### Records for this exercise ###

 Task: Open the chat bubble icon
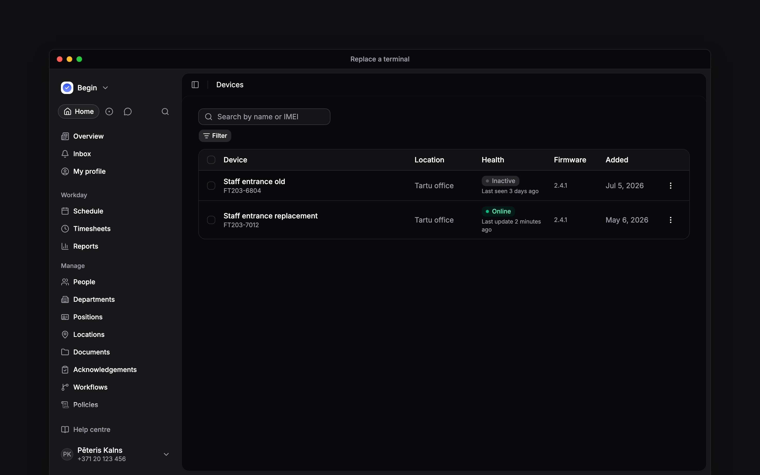(128, 112)
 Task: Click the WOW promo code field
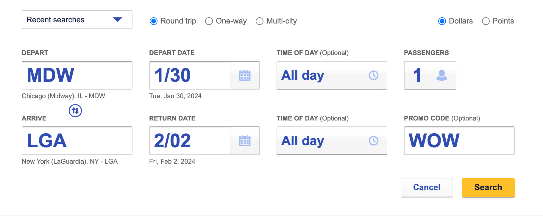[459, 141]
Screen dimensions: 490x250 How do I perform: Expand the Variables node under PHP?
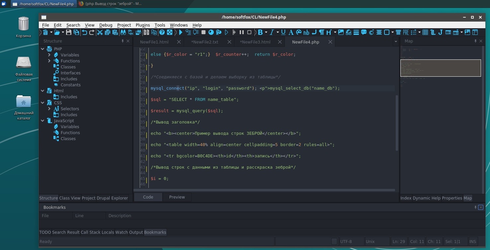pyautogui.click(x=49, y=55)
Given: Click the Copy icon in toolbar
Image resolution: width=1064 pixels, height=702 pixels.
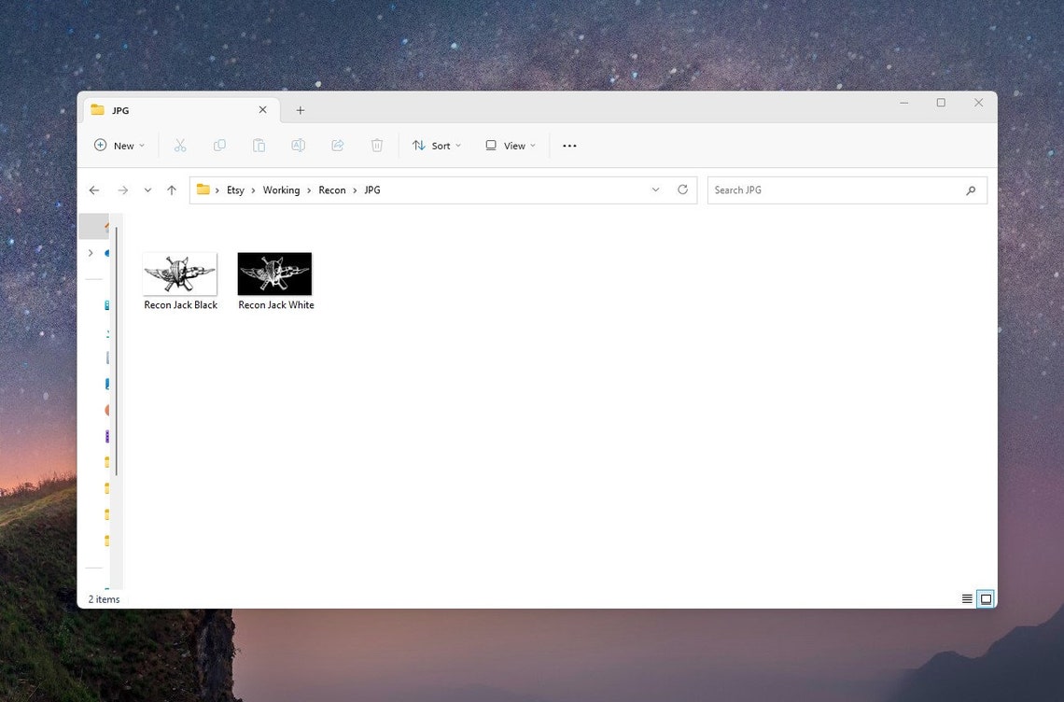Looking at the screenshot, I should pos(219,146).
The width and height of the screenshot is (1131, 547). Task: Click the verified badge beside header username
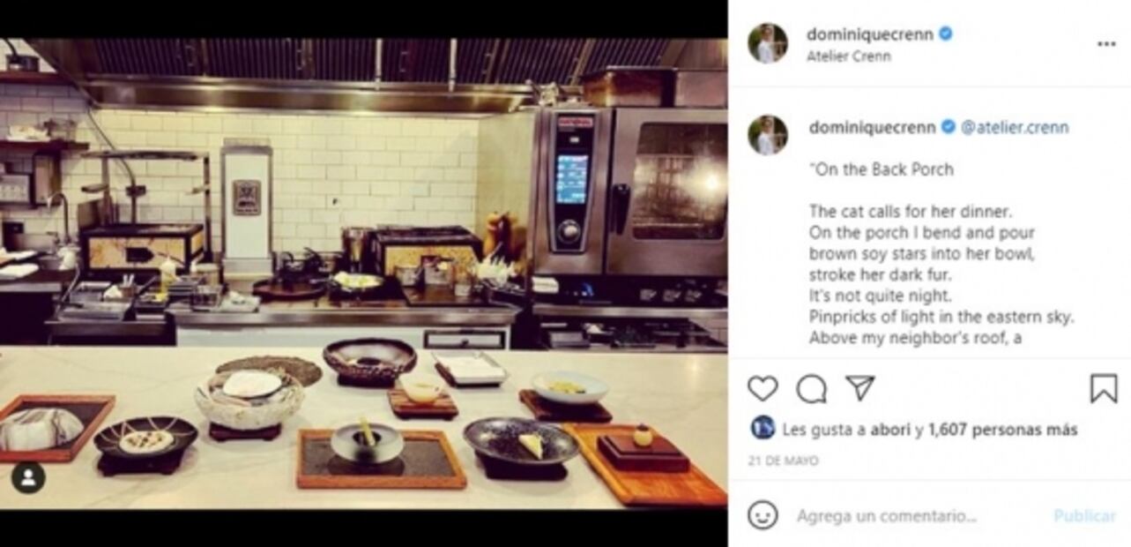[x=944, y=34]
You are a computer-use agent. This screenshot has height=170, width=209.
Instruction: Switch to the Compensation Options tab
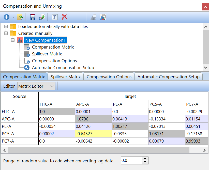pos(109,77)
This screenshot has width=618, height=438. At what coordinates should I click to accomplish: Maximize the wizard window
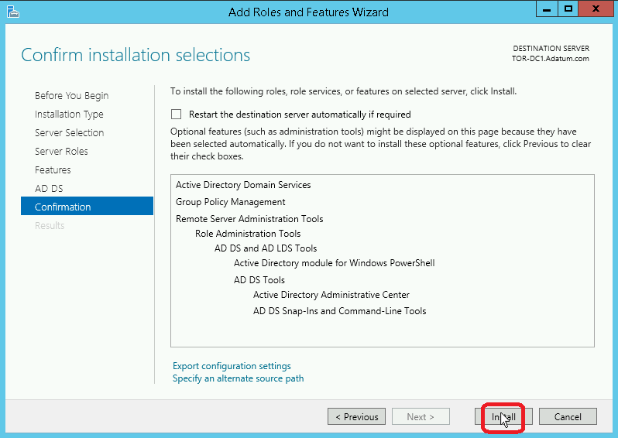click(568, 9)
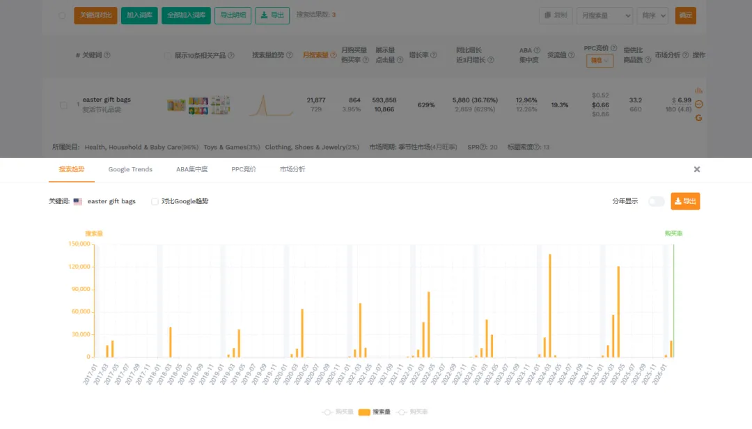Check the easter gift bags row checkbox

(63, 105)
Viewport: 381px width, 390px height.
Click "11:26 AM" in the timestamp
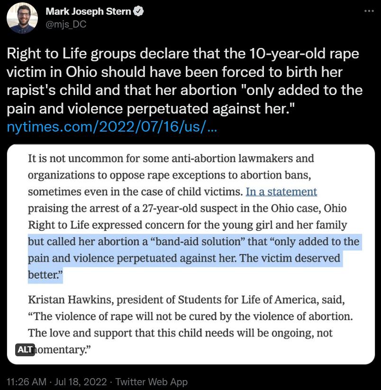26,381
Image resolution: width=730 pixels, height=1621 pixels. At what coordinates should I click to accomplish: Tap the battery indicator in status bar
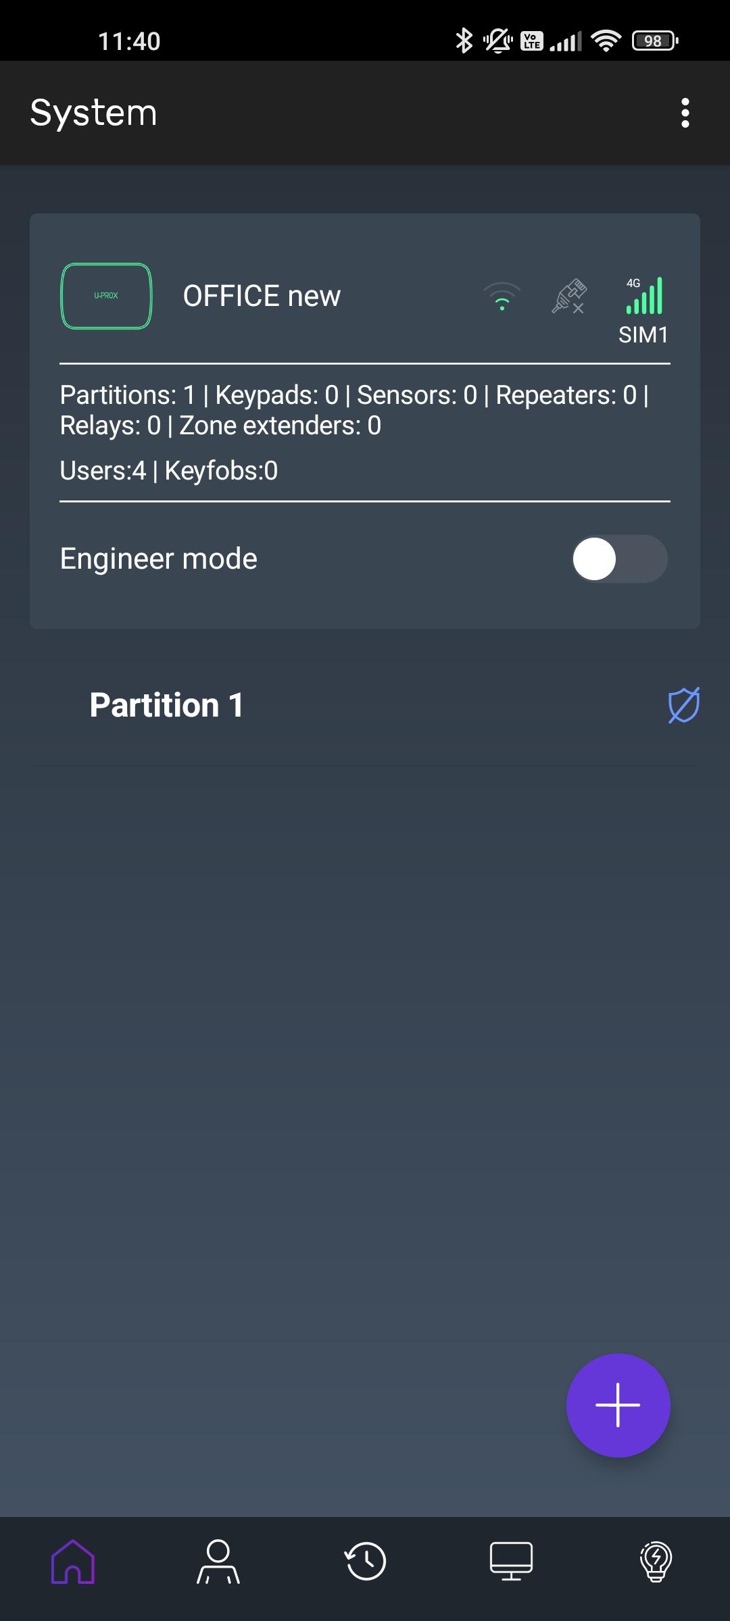tap(654, 41)
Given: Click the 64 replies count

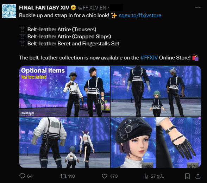Looking at the screenshot, I should [x=30, y=176].
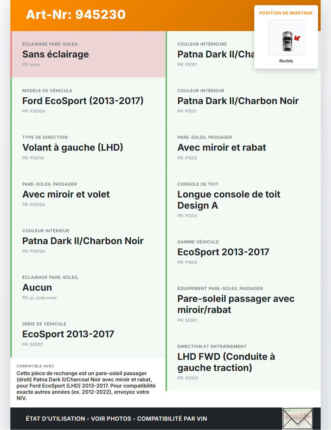Screen dimensions: 331x430
Task: Click the Rechts position label
Action: click(286, 61)
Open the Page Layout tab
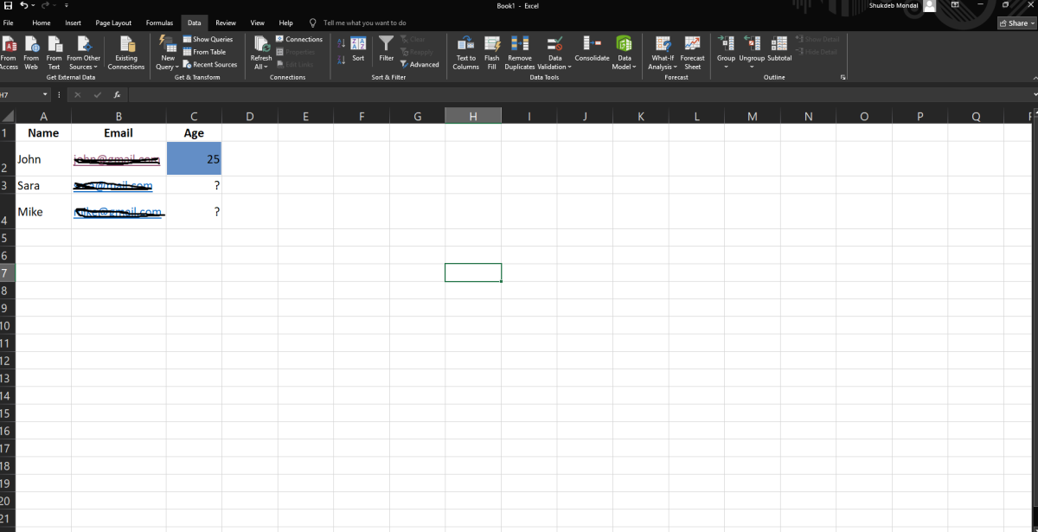 [113, 22]
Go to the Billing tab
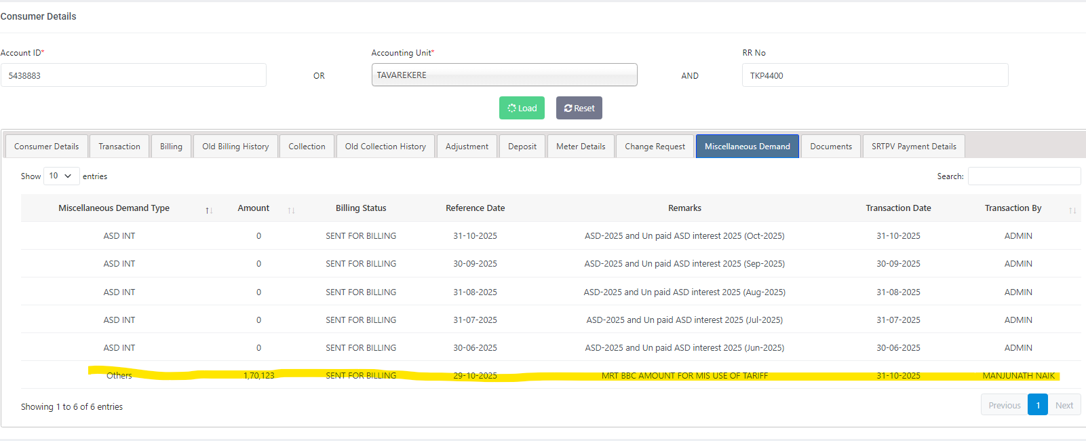 coord(171,147)
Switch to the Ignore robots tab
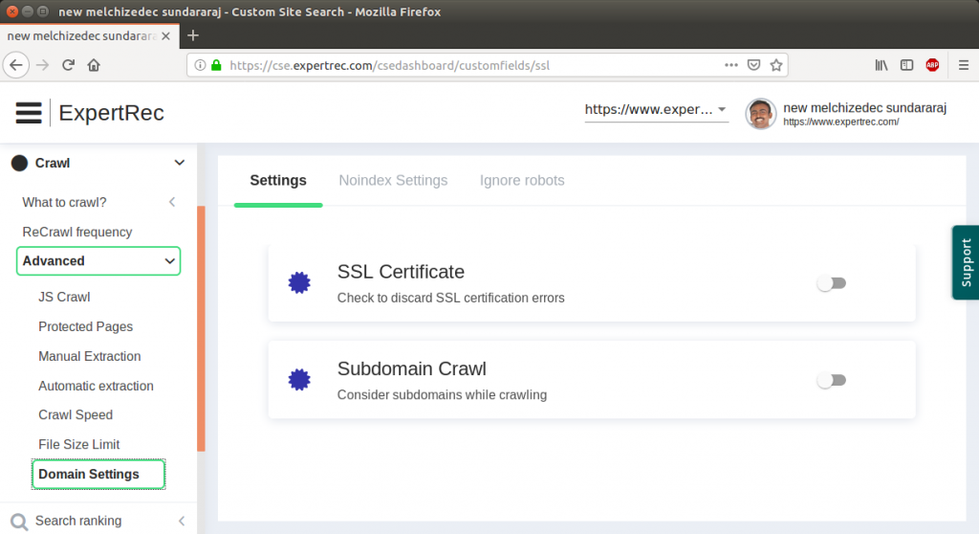The width and height of the screenshot is (979, 534). coord(522,180)
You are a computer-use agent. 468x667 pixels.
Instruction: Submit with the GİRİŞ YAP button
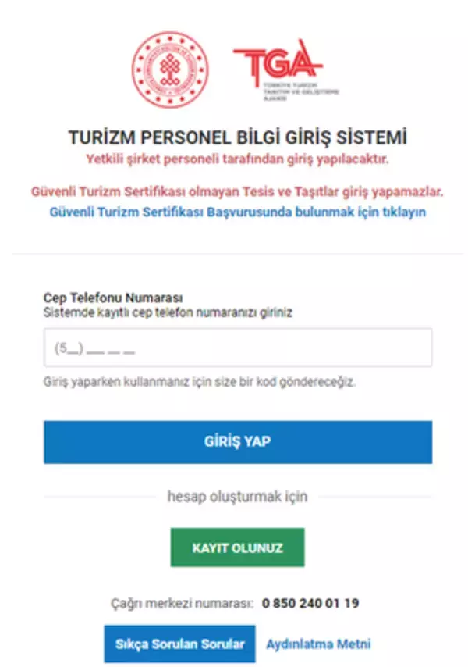click(238, 442)
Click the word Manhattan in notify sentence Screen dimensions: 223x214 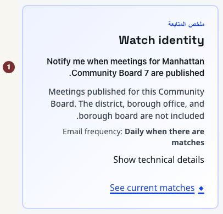click(183, 62)
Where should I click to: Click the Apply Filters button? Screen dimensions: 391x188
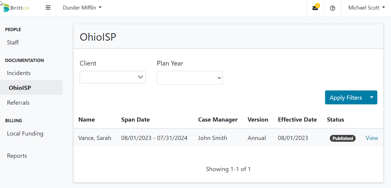(346, 98)
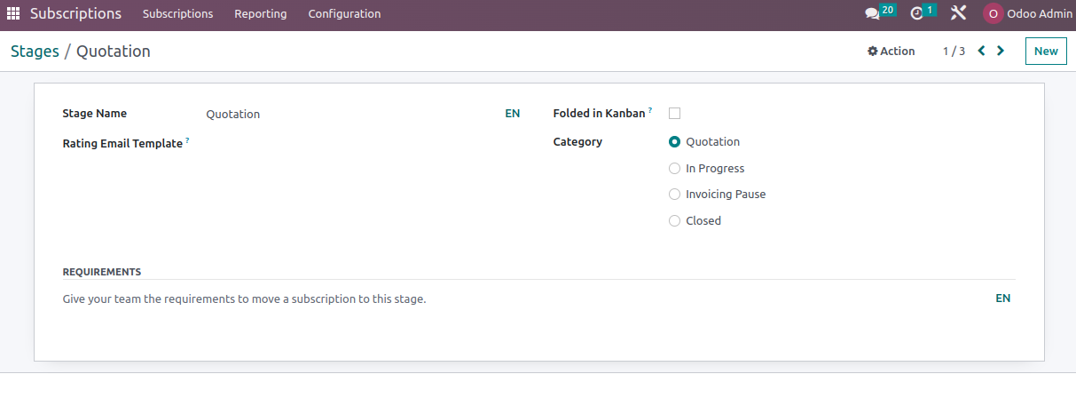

###

Using the material, show each line where the string "agent" can be found.

You are a computer-use agent. This screenshot has height=170, width=209.
You are a computer-use agent. 468x667 pixels.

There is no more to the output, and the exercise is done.